**DIRECTIVE:**
Retype these rows character for character, starting at the line that has "Open the transaction history clock icon" and stopping after the line that has "click(56, 24)".

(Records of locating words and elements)
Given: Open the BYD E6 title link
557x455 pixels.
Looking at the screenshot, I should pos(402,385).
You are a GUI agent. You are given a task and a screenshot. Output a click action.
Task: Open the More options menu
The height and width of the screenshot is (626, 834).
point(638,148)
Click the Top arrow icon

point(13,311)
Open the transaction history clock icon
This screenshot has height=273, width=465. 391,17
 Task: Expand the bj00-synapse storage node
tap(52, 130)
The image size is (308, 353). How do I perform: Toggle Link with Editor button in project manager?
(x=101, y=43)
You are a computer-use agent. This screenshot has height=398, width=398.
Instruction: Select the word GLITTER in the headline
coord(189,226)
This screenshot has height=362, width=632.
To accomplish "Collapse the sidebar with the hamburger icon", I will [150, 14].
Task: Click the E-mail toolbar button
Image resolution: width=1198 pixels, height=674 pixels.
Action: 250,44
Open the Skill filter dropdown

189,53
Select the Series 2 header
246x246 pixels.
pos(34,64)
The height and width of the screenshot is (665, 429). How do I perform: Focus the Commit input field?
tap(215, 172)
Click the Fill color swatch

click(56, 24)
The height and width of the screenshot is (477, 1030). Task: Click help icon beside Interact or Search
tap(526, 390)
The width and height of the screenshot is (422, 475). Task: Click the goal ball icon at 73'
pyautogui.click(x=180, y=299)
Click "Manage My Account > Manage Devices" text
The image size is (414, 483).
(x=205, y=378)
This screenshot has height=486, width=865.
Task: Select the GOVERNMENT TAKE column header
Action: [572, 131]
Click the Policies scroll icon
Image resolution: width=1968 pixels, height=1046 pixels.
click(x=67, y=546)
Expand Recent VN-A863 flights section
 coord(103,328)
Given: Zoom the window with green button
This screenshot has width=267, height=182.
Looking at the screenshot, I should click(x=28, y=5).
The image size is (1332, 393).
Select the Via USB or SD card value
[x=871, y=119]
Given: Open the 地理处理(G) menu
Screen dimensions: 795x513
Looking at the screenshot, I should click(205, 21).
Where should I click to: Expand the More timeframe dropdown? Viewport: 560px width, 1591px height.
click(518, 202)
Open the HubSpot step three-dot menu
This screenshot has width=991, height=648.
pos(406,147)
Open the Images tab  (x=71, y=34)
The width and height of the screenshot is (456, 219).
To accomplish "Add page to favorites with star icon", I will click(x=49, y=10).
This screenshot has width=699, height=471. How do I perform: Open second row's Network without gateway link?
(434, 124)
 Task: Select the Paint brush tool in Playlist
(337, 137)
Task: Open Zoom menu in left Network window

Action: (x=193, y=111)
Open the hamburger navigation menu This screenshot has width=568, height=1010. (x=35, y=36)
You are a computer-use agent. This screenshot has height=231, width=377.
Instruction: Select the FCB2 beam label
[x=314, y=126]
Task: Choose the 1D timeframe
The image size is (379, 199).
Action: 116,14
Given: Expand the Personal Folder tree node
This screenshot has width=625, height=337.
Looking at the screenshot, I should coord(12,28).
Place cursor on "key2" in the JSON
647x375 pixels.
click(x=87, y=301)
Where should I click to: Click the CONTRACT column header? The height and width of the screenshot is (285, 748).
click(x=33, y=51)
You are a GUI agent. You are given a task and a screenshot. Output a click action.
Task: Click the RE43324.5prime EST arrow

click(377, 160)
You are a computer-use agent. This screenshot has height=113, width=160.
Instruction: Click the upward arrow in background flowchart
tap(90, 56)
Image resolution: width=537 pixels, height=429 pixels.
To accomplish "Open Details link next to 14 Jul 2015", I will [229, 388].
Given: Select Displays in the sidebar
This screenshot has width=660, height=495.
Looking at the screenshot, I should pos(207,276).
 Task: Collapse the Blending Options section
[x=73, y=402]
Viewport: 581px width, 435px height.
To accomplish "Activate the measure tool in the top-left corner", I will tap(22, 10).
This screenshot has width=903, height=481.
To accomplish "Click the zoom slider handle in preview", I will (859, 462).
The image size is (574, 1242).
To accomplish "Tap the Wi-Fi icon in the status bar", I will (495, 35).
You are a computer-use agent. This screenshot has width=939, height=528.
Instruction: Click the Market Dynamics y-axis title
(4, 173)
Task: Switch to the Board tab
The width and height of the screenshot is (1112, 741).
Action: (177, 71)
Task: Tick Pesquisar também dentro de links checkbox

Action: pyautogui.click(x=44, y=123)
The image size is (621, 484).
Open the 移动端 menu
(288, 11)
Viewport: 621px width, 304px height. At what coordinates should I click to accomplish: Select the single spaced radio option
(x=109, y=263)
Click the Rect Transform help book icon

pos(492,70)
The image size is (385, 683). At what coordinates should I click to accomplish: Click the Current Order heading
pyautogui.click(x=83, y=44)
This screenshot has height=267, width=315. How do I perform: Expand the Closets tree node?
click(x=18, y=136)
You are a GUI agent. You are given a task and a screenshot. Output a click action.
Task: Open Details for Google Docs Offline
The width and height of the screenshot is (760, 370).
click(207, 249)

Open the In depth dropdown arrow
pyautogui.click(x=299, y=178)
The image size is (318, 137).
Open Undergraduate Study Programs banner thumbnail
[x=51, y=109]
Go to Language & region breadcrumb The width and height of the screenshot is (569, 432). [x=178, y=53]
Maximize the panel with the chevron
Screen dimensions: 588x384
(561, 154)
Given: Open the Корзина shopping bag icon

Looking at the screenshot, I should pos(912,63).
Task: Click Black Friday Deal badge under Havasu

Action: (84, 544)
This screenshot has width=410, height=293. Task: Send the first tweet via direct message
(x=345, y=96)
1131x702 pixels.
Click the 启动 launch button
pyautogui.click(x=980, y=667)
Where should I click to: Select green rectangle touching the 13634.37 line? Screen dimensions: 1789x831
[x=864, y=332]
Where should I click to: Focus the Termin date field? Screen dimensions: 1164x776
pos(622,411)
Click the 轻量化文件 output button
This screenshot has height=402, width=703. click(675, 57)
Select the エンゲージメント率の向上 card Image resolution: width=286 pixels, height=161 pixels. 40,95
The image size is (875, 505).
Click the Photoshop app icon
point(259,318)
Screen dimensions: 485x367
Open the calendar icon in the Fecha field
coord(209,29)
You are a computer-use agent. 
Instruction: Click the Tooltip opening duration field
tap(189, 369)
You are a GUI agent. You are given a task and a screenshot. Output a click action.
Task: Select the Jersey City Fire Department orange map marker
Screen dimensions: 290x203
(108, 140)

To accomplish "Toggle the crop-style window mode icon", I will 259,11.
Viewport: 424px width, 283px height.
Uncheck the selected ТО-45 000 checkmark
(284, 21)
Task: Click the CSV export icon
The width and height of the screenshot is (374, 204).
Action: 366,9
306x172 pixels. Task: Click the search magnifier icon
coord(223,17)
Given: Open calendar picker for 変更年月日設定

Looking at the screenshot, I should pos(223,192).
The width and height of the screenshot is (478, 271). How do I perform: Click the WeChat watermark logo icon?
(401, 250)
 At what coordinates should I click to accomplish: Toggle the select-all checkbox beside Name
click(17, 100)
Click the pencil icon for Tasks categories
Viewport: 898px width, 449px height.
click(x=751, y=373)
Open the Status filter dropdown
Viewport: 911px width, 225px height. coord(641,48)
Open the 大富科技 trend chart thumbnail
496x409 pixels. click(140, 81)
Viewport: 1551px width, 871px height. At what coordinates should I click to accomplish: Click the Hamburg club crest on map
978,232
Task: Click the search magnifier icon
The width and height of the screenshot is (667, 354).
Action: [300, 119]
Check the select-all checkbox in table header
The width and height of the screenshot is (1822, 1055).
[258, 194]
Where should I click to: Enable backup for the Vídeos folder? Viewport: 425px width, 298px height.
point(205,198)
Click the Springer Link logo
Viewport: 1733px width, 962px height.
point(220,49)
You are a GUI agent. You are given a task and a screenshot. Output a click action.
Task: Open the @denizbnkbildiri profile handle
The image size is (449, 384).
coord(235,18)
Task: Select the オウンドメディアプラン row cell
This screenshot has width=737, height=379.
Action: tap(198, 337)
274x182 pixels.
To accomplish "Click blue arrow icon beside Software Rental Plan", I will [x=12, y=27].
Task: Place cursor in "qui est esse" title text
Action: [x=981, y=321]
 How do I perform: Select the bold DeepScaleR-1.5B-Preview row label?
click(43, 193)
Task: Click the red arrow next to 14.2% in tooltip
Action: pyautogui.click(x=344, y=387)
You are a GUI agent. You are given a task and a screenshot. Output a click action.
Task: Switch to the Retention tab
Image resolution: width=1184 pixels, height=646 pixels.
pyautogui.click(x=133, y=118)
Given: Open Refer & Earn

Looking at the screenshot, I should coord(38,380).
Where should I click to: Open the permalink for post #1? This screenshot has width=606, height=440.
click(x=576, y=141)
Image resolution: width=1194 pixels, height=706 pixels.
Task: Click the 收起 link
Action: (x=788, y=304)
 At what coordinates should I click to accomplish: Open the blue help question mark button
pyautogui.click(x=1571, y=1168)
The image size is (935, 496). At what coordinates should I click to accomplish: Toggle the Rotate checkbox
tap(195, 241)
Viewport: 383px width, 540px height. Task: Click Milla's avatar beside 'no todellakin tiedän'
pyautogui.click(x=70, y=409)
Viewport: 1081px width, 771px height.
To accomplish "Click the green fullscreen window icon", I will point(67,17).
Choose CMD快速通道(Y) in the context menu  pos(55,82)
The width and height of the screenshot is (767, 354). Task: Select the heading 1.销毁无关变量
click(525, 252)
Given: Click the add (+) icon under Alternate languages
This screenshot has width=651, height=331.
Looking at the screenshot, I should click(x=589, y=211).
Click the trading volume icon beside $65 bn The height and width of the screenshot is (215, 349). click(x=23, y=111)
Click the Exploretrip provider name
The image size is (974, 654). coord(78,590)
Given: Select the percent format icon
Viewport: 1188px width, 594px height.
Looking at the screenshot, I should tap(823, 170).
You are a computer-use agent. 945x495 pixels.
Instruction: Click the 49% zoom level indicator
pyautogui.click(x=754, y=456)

**EXPECTED OUTPUT:**
Open the transaction history clock icon
This screenshot has height=273, width=465. 391,17
 Task: Expand the bj00-synapse storage node
tap(52, 130)
The image size is (308, 353). How do I perform: Toggle Link with Editor button in project manager?
(x=101, y=43)
You are a computer-use agent. This screenshot has height=398, width=398.
Instruction: Select the word GLITTER in the headline
coord(189,226)
This screenshot has height=362, width=632.
To accomplish "Collapse the sidebar with the hamburger icon", I will [150, 14].
Task: Click the E-mail toolbar button
Image resolution: width=1198 pixels, height=674 pixels.
Action: 250,44
Open the Skill filter dropdown

189,53
Select the Series 2 header
246x246 pixels.
pos(34,64)
The height and width of the screenshot is (665, 429). How do I perform: Focus the Commit input field?
tap(215, 172)
Click the Fill color swatch

click(56, 24)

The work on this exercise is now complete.